Set exercise 1: Reproduce the passage of the Sons of Anarchy review from "The unsinkable Clay" to "of a cheat." word for word.

Quoted text:
## begin

‘Sons of Anarchy’ – ‘To Be, Act 1’: Tell me you love me

A quick review of tonight’s “Sons of Anarchy” coming up just as soon as I get you a bigger bowl…

Because “To Be” was originally designed as a single 90-minute episode before being expanded into two one-hour episodes, I want to reserve judgment on it until I’ve seen the whole thing. (FX sent both parts out for review, but I have deliberately held off on watching “Act 2” until I finished writing this, so my commentary won’t be colored by what you haven’t seen yet. I can’t always do that, but this time, I can, so I am.) Instead, I’m just going to offer thoughts on a few specific points:

The unsinkable Clay Morrow: Not exactly the Doc Brown resolution, but he ain’t dead, because Opie turns out to be a really terrible shot at close range(*). Now, we seem to be heading down a road where Jax can kill Clay in the finale, but even if that happens, it won’t make the end of last week’s episode any more of a cheat.

(*) Jax, on the other hand? Such an amazing freaking pistol shot that he’s able to put a bullet in the head of one of the Niner drivers while firing backwards from a moving motorcycle. I’m not sure even Bullseye from Marvel Comics could pull that one off.

It’s like I said last week: Opie’s not the hero of this story, Jax is, and you can’t have the hero’s best friend solve the biggest moral dilemma in his life for him. But from any viewpoint other than one predicated on the structure of “Sons of Anarchy,” Opie was a perfectly acceptable, deserving person to be given that job, and given recent events, it seemed not only logical to have him do it, but almost improbable to have him not do it. Had Jax actually carried out his threat to shoot Opie before Opie shot Clay, that might have seemed fair narratively, even if I would have been frustrated that Clay managed to once again survive because other characters have been kept in the dark about what he’s up to. Doing it this way, on top of Juice preparing to lynch himself, only to be saved by a broken tree branch, feels like the show trying to have its cake and eat it, too. It wants to build to these big moments and make you feel the emotional weight of them, but it doesn’t want to actually deal with the implications of it. If Juice successfully hangs himself, not only is he off the show, but the Potter story dead ends. If Opie kills Clay, then Tara and Gemma can’t have their little battle for Jax’s soul.

## end

Provided material:

## begin

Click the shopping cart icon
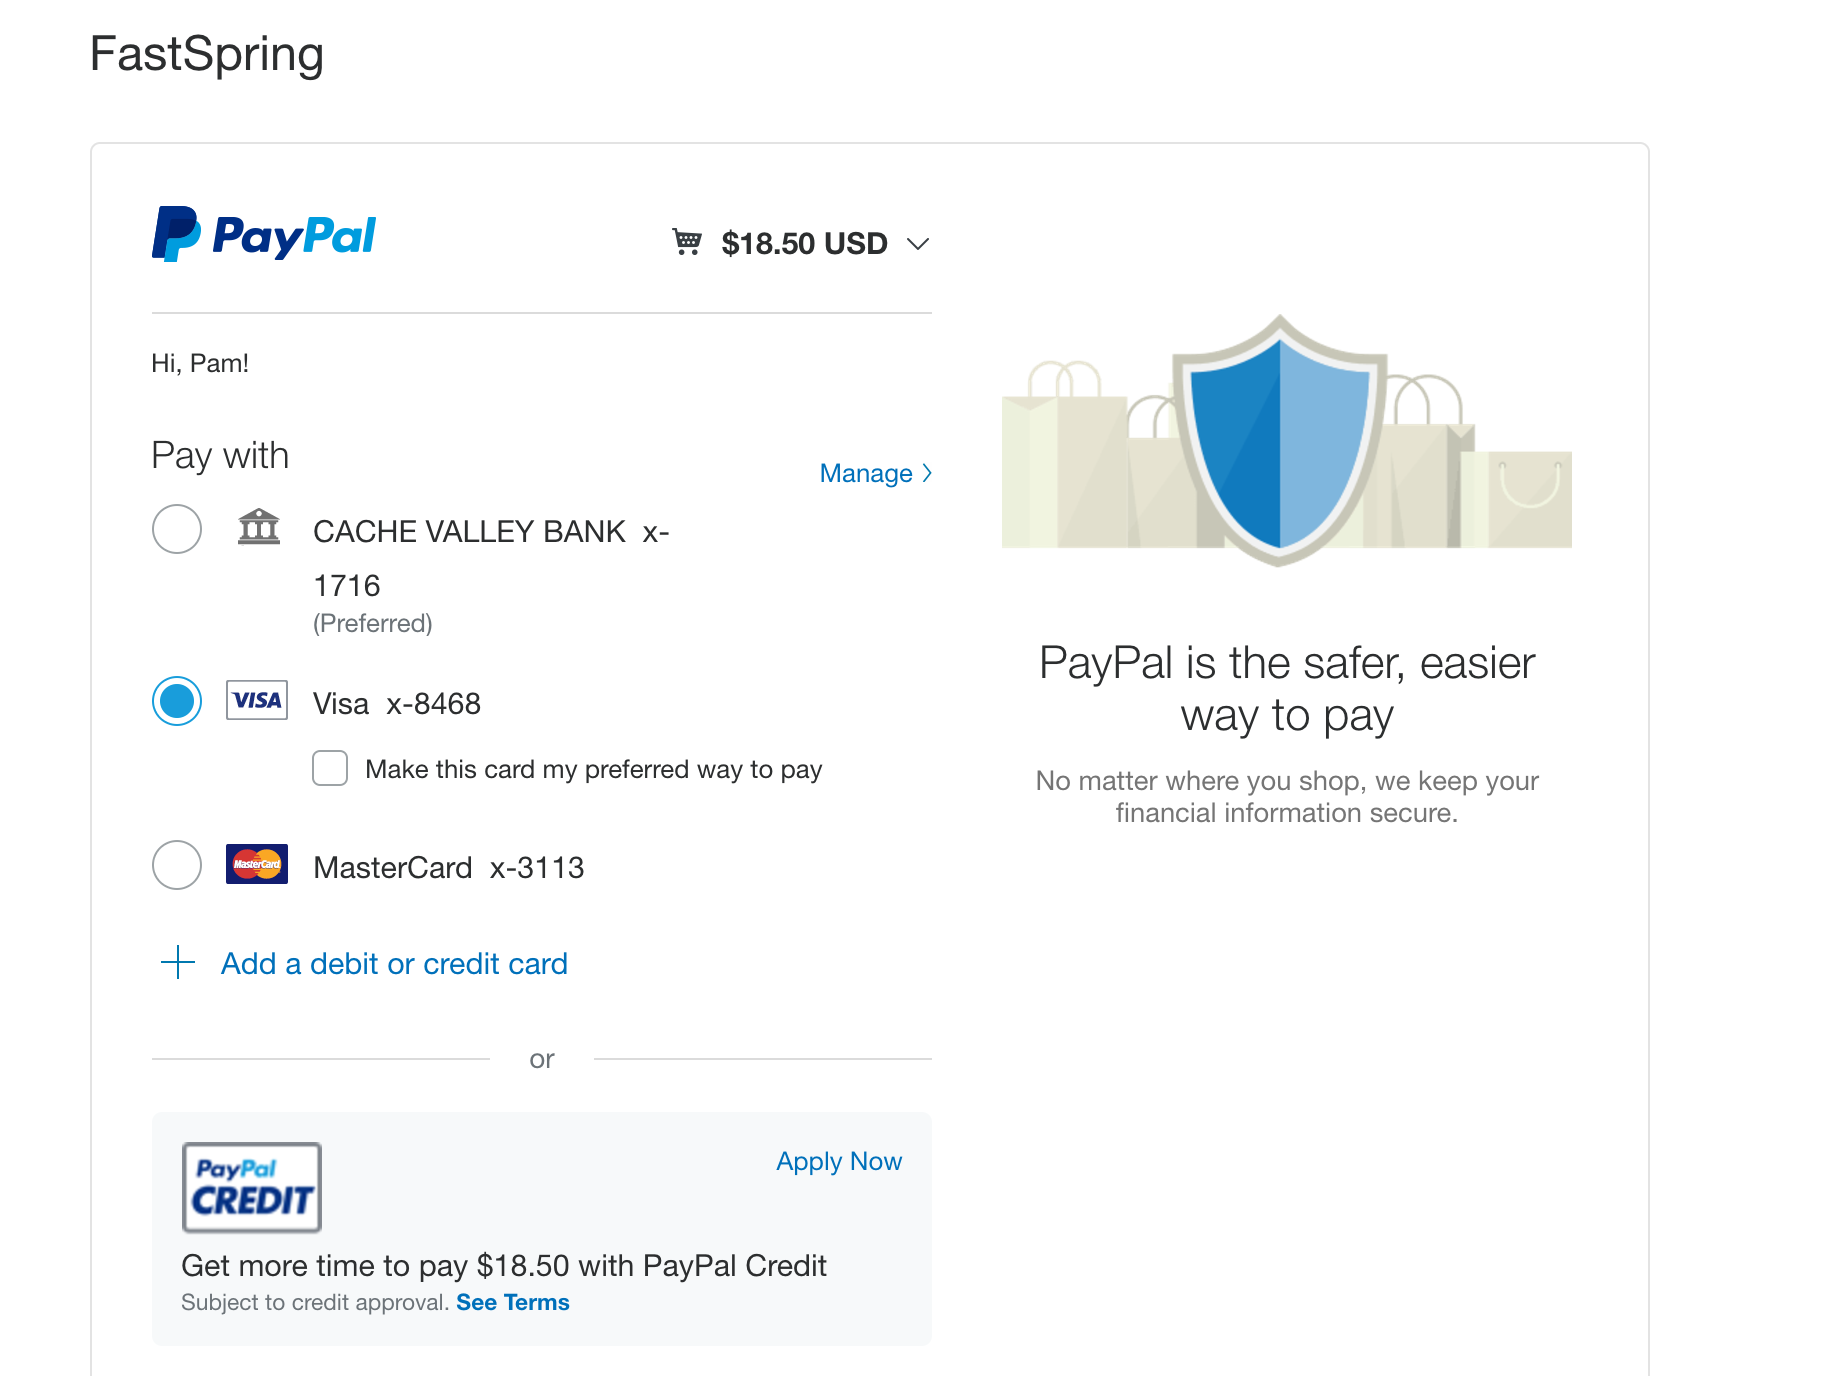This screenshot has height=1376, width=1830. [687, 242]
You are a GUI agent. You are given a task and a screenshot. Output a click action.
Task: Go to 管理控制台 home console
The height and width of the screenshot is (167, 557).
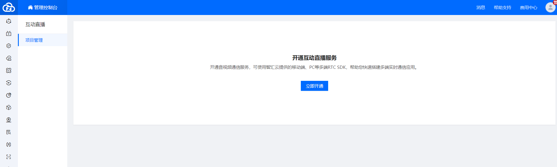[43, 7]
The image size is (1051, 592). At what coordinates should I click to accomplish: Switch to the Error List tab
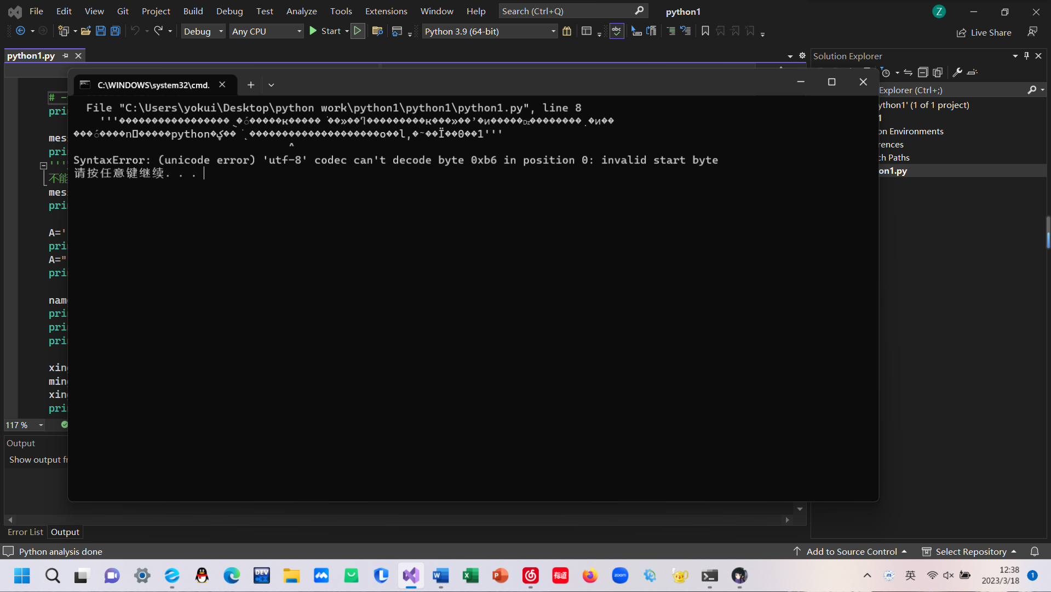coord(25,532)

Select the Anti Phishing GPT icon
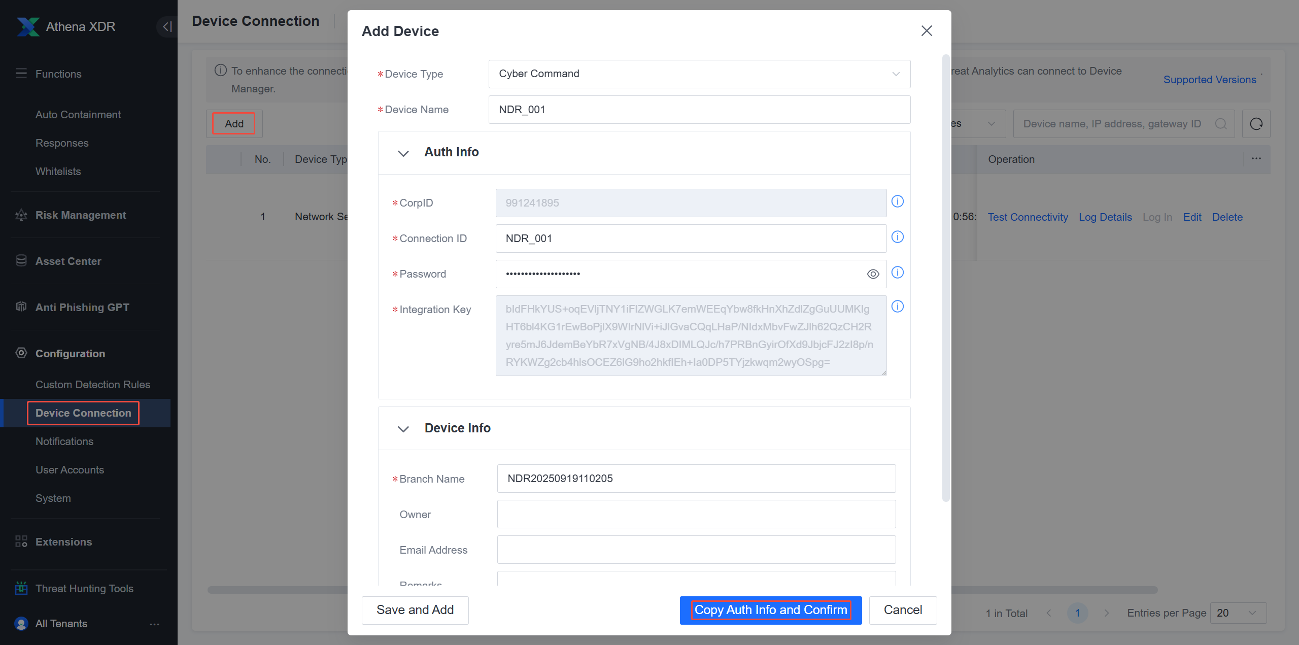(21, 307)
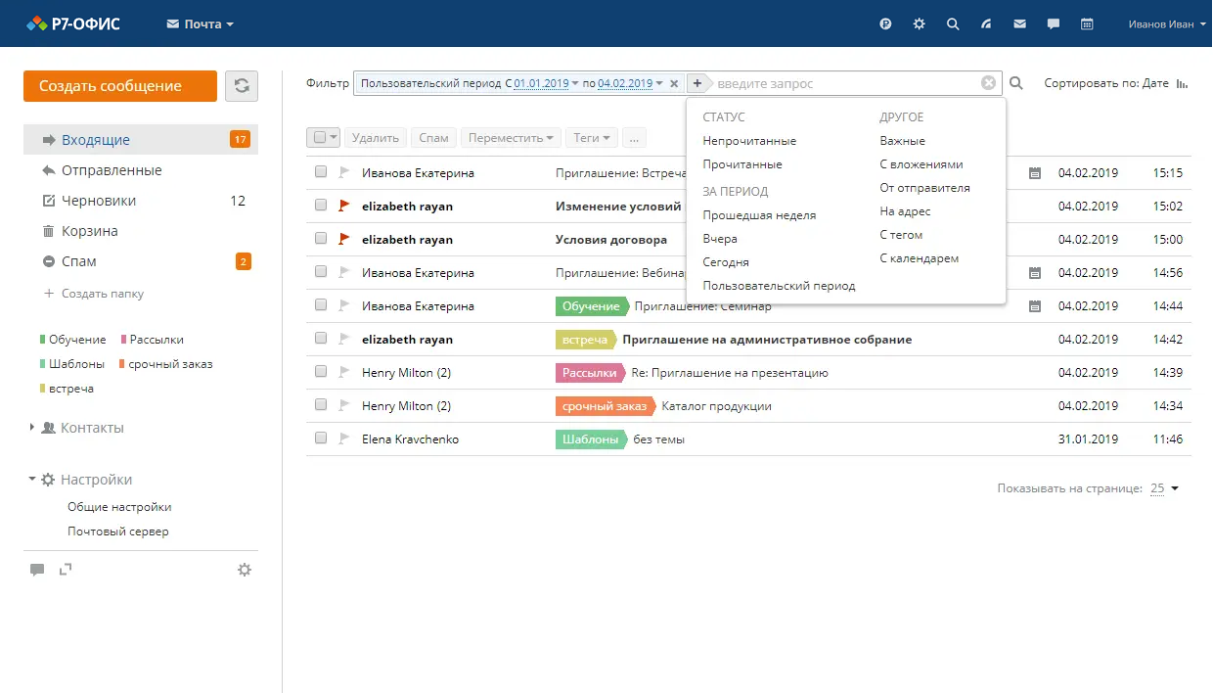Viewport: 1213px width, 693px height.
Task: Open the settings gear in top bar
Action: 919,24
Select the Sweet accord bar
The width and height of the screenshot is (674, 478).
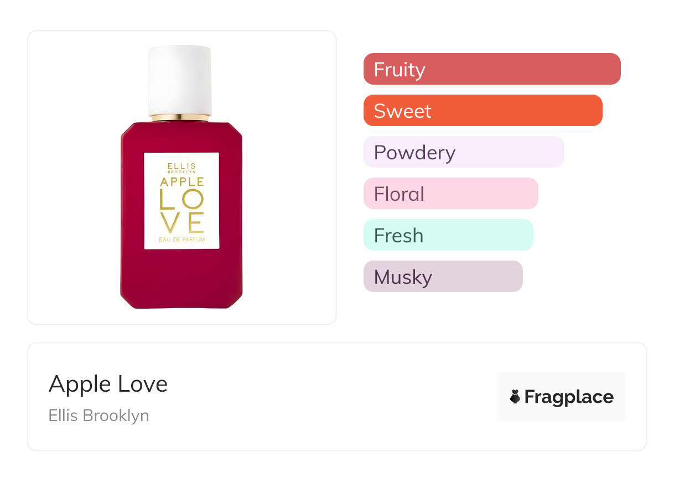coord(483,111)
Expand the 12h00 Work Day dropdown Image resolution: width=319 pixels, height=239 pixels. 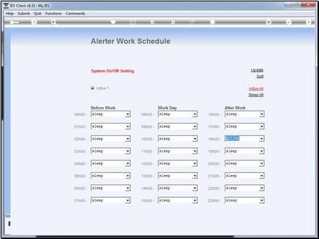click(x=195, y=163)
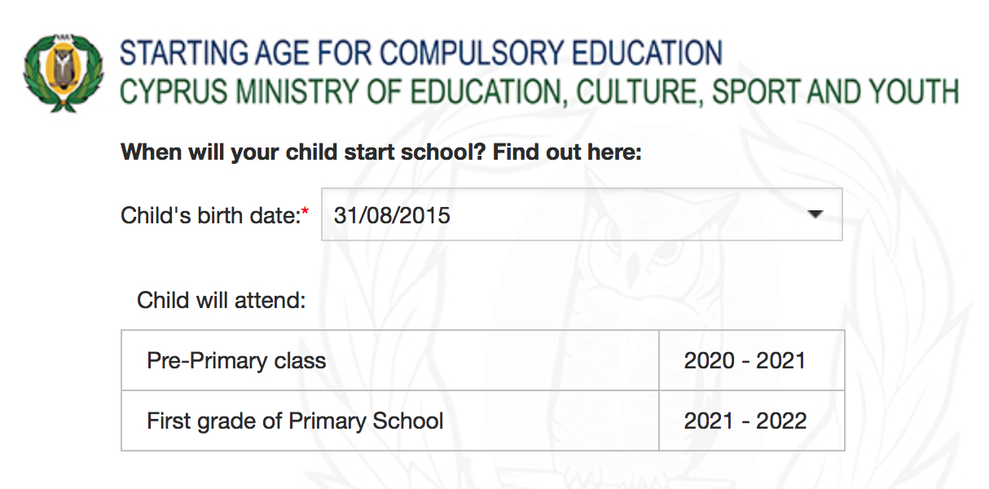The width and height of the screenshot is (989, 489).
Task: Click the "Child's birth date:" label
Action: tap(211, 215)

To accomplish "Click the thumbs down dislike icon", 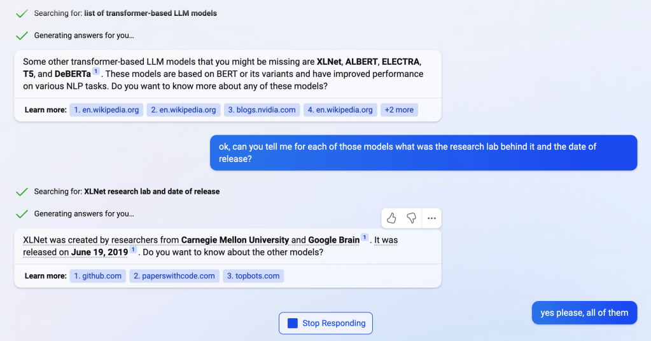I will point(412,218).
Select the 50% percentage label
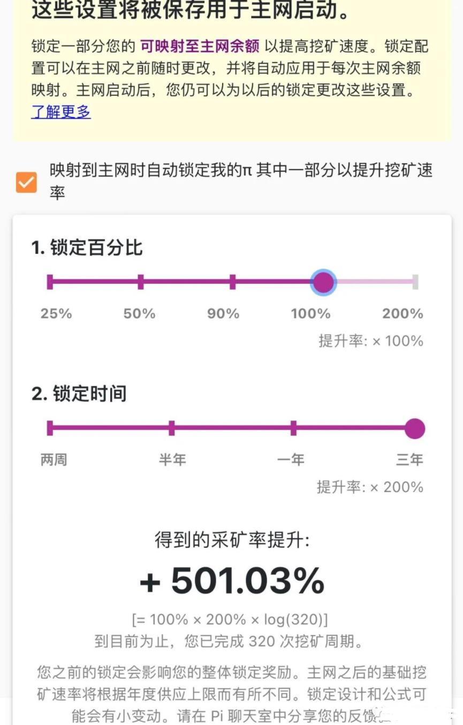 (x=140, y=314)
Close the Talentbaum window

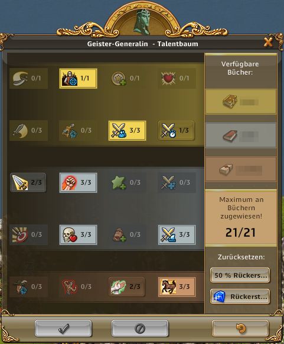tap(268, 42)
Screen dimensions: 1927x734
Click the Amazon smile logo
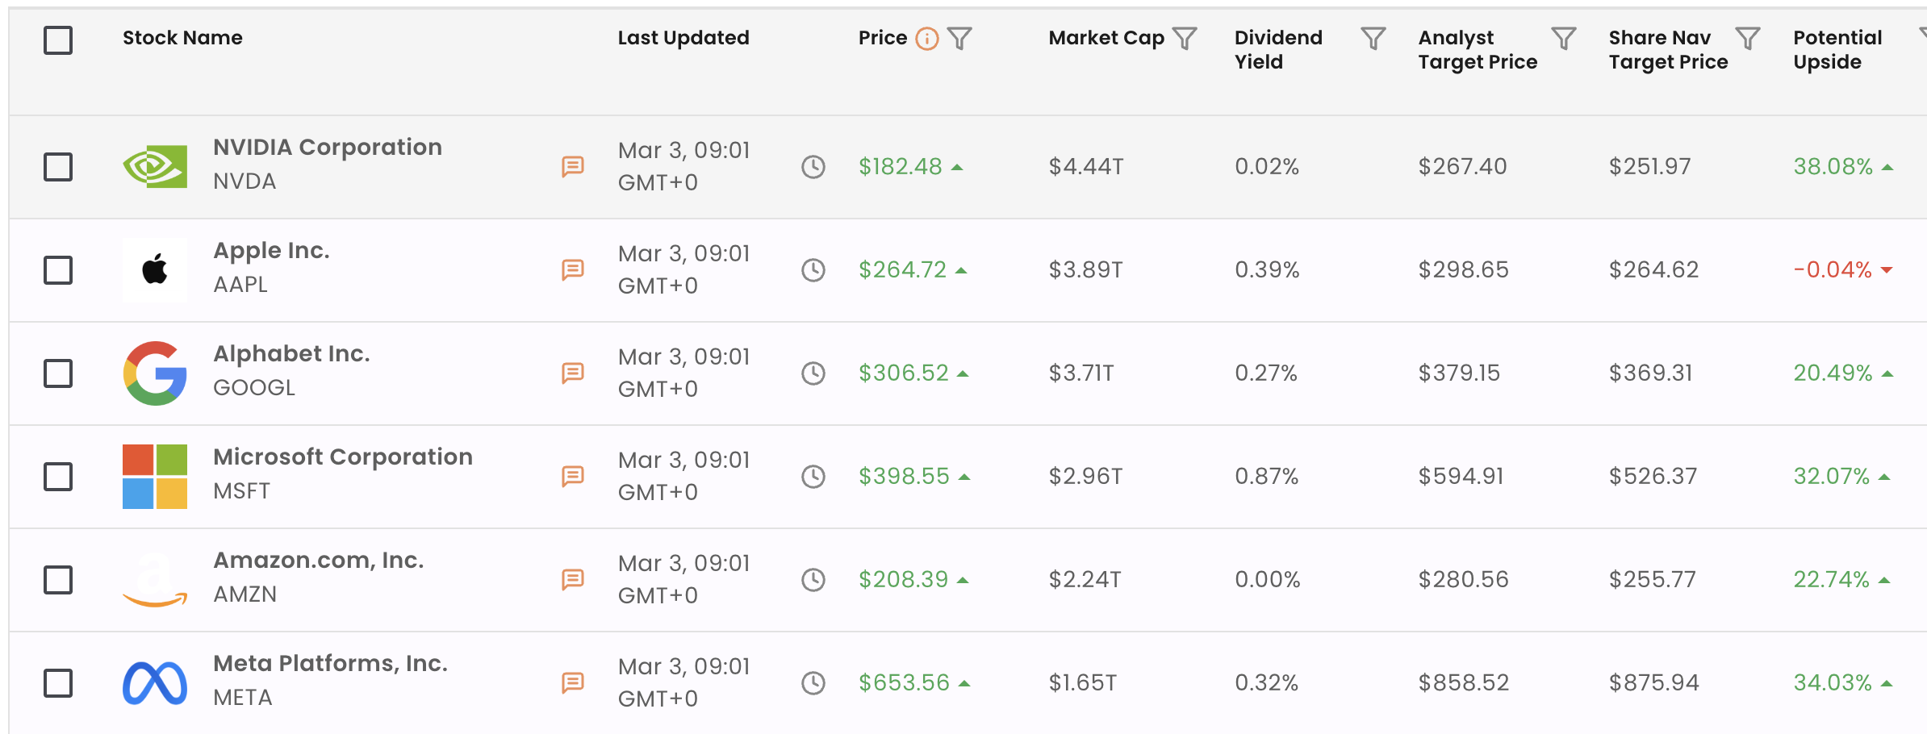pyautogui.click(x=153, y=578)
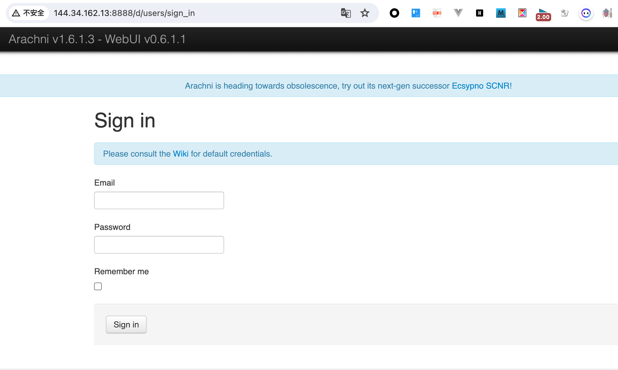This screenshot has height=370, width=618.
Task: Click the blue M extension icon
Action: [501, 13]
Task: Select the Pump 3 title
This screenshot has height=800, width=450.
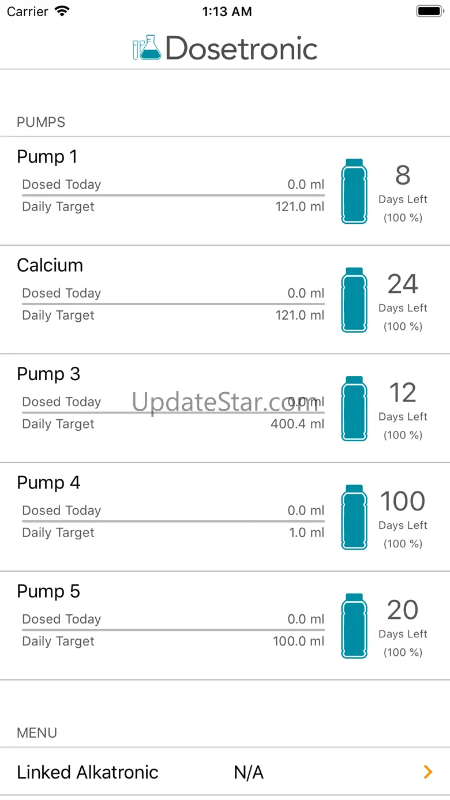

## end

Set exercise 2: Format the rows from the line with "The image size" to the line with "coord(25,532)", both lines included, as a two-column CSV with the columns request and answer. Put each value in a single quoted field with its line breaks replaced by spaces, and leave out the pictures.

Full response 1:
The unsinkable Clay Morrow: Not exactly the Doc Brown resolution, but he ain’t dead, because Opie turns out to be a really terrible shot at close range(*). Now, we seem to be heading down a road where Jax can kill Clay in the finale, but even if that happens, it won’t make the end of last week’s episode any more of a cheat.

Full response 2:
request,answer
"The image size is (1051, 592). At what coordinates should I click to accomplish: Switch to the Error List tab","coord(25,532)"